What the task asks
Look through the entries below and report every line that has "will".
━━━━━ Available data
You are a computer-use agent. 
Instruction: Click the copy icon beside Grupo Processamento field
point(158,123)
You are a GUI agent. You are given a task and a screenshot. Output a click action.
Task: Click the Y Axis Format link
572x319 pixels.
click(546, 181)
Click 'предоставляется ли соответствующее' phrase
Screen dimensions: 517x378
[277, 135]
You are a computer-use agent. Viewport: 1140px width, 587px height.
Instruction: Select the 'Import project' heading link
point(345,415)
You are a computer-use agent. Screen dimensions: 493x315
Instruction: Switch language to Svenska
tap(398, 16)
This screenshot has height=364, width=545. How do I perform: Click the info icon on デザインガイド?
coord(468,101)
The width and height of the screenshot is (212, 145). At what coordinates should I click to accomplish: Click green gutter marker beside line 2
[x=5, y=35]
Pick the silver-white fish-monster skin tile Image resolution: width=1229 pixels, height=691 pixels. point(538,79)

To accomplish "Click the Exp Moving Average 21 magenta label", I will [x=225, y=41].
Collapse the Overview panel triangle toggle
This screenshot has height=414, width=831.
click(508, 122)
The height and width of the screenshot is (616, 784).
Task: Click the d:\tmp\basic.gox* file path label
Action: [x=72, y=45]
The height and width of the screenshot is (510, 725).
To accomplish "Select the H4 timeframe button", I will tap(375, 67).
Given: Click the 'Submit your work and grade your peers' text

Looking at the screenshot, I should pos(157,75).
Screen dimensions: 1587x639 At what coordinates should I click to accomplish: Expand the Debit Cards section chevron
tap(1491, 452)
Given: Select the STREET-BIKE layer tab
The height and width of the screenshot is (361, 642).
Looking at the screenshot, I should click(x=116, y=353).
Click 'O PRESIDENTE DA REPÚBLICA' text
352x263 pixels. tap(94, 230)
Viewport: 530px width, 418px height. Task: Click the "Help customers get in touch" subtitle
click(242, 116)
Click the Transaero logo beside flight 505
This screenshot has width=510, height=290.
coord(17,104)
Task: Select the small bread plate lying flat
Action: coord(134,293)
━━━━━━━━━━
Written solution
To accomplish "Click the Exp Moving Average 21 magenta label", I will [x=225, y=41].
To accomplish "Select the H4 timeframe button", I will tap(375, 67).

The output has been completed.